SUPPLIED PASSAGE →
^^^^^^^^^^^^^^^^

However, for a select and small number of spectators and readers (which has continued to grow over the years) interested in the art produced by the republican exiles following the Spanish civil war, the names of García Ascot and Elío evoke both an extensive group of people (who formed what is known as the “second generation of Mexican exiles”) and a varied collection of creative works that have the idea of exile and the irreparable loss of the native country as their creative centre. And at the very heart of this group, which also includes a good number of poetry books, essays, and memoirs, En el balcón vacío [On the empty balcony] (Mexico, 1962) has outstanding significance, being a small/great film that is perhaps the only cinematographic work that justifies the description “Spanish cinema in exile”. As we will see, this film involved a great deal of collective work and as a project was created by a group, woven together based on shared interests and built around defeat and the end of hopes and dreams. But there is no doubt that the two names that are more important than any of the others when it comes to addressing it are those of Jomí García Ascot and María Luisa Elío, a young couple at that time.

 

*

 

Jomí (Miguel) García Ascot was the son of a republican diplomat who, after the fratricidal Spanish conflict, emigrated to Mexico with his family in 1939. Like many of the sons of exiled professionals and intellectuals, he studied at the Faculty of Philosophy and Literature of UNAM, where he occasionally worked as a teacher but where his main activity was related to the creation of the influential University Cinema Club. From a very early age he showed an interest in poetry, publishing his first poems in the magazine Presencia of which he was also a founder[2]. Always very active in the media related to film criticism, García Ascot wrote in numerous magazines linked to the cinema and culture, including Cámara, Nuevo Cine and Revista de la Universidad de México During the nineteen-fifties, his main contact with the cinema was through his collaborations with Manuel Barbachano Ponce’s production company Teleproducciones, where he carried out a variety of work. In 1959, invited by the Cuban Institute of Cinematographic Art and Industry (ICAIC), newly created after the coming to power of Castroism, he participated in a collective film project that was to be entitled Historias de la Revolución, with two short films that are difficult to watch in a contemporary context.

^^^^^^^^^^^^^^^^

[Stored data]
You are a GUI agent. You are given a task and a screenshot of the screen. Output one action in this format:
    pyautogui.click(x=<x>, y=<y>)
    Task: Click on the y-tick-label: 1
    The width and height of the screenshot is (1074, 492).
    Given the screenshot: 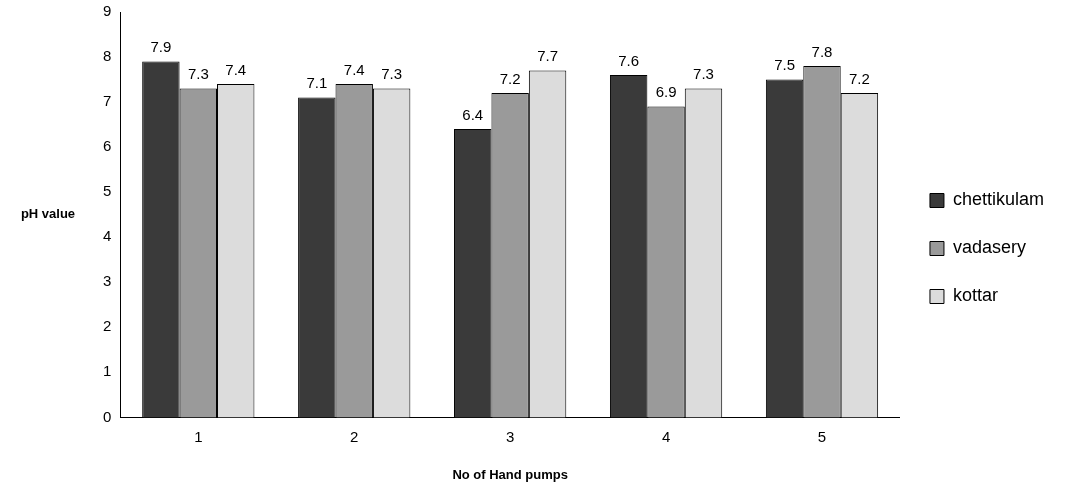 What is the action you would take?
    pyautogui.click(x=108, y=371)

^^^^^^^^^^^^^^^^

EXERCISE INSTRUCTIONS → Extend the passage about García Ascot, Elío, and En el balcón vacío, picking up directly after its final sentence.

TASK RESPONSE →
 

Returning to Mexico in 1960, his artistic concerns led him to gather around him a group of intellectuals and cinephiles, many of them of Spanish origin like himself, in order to draft what is known as the Manifiesto del Nuevo Cine with the aim of denouncing the stagnation and lack of aesthetic ambitions that Mexican cinema was suffering from at that time. Contemporary with the movement of the “new cinemas” that was shaking the world of film and which included the French Nouvelle Vague, the English Free Cinema, the Brazilian Cinema Novo and the Nuevo Cine Cubano, the manifesto did not limit itself to highlighting the depressing state of Mexican cinema but championed the need for the production of independent films made by creative film-makers who could achieve the aesthetic, political and moral renewal of a fossilised Mexican cinema, and while also proposing the creation of a film training institute, it called for the creation of a cinematheque, demanded aid for the making of short films and emphasised the essential role of freedom of expression in artistic practice. And it praised the artistic potential that was manifesting itself around the world through independent creations not subject to the conventional rules of film production and made by young film-makers (Cassavetes, Godard).

 

As a way to give shape to these ideas, the magazine Nuevo Cine was created in April 1961, and included the above-mentioned manifesto in its first issue. The seven issues that were published until it disappeared drowned by debts in August 1962 show the influences of these young cinephiles and the paths they wanted to follow. On the one hand is the evident influence of French criticism as exercised during the nineteen-fifties by the “young Turks” who gathered around André Bazin in the influential Cahiers du Cinéma. On the other, the championing of the figure of Luis Buñuel as a model film-maker who had succeeded in keeping his aesthetic will intact within the framework of an industry that did not seem very conducive to allowing such a thing. Regarding the first point, a brief quote will suffice to understand their designs: “We are a magazine written by people who love cinema and also believe that they understand it.” With regard to the second, it is enough to take a look at No. 4-5, published in November 1961, dedicated in its entirety to the film-maker from Calanda as a result of the success of Viridiana at the Cannes Festival.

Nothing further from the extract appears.